The third noteworthy narratological moment is the author’s reassertion of narrative control in verse 64. At this moment in the diegesis, at the conclusion of the interpolated Filippo Argenti episode, Dante inserts the authorially preemptive verse: “Quivi il lasciammo, che più non ne narro” (We left him there; I tell no more of him [Inf. 8.64]). Here the narrator’s prowess is foregrounded in the Commedia’s first use of the verb narrare, which — remarkably, but perhaps not surprisingly — Dante unveils in none other than the first-person singular of the present tense: “narro” (64). Moreover, the narrator is foregrounded in such a way as to emphasize his control, his ability to withhold, to deny us what he has thus far given unstintingly: “più non ne narro” (I tell no more of him).

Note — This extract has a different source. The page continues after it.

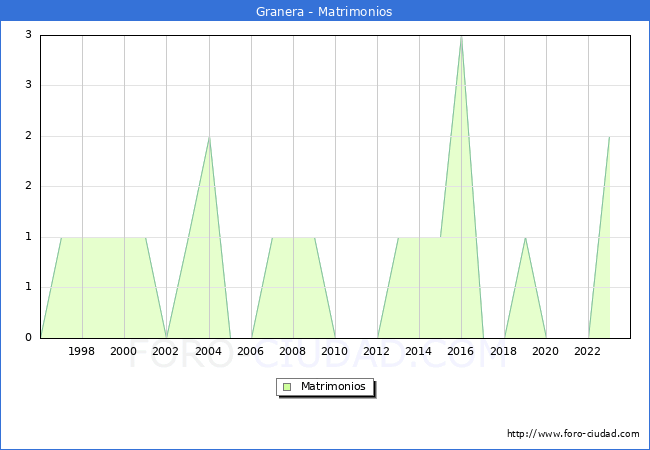Click the 2014 x-axis label
Viewport: 650px width, 450px height.
(419, 351)
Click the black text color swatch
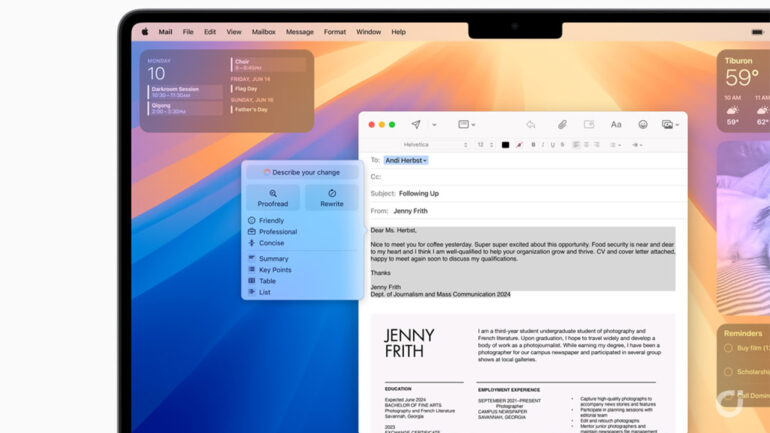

[12] 4. First address to the reader
The fourth new narrative technique deployed in Inferno 8 is the narrator’s first address to the reader. In Inferno 8 we encounter the first example of one of the most significant authorial tropes of the Commedia, discussed in classic essays by Auerbach and Spitzer (for my analysis of the analyses of Auerbach and Spitzer, see The Undivine Comedy, p. 14). Here Dante speaks directly to the reader:
Pensa, lettor, se io mi sconfortai nel suon de le parole maladette, ché non credetti ritornarci mai. (Inf. 8.94-96)
Consider, reader, my dismay before the sound of those abominable words: returning here seemed so impossible.
[13] As we can see from the above verses, an address to the reader is an opportunity for metapoetic commentary, in which the author meditates openly on his poetic process.
[14] 5. Ending in medias res
Finally, the narrator creates suspense at the end of Inferno 8, inaugurating another new narratological technique. He creates suspense by ending the canto abruptly, stopping the action in medias res: in the middle of the action. As compared to the end of Inferno 1, where the narrator tells us that the journey is underway, and then reveals only in Inferno 2 that the journey has in fact paused, at the end of Inferno 8 the narrator does something new and different, telling us at the end of the canto, and with great fanfare, that the action has paused.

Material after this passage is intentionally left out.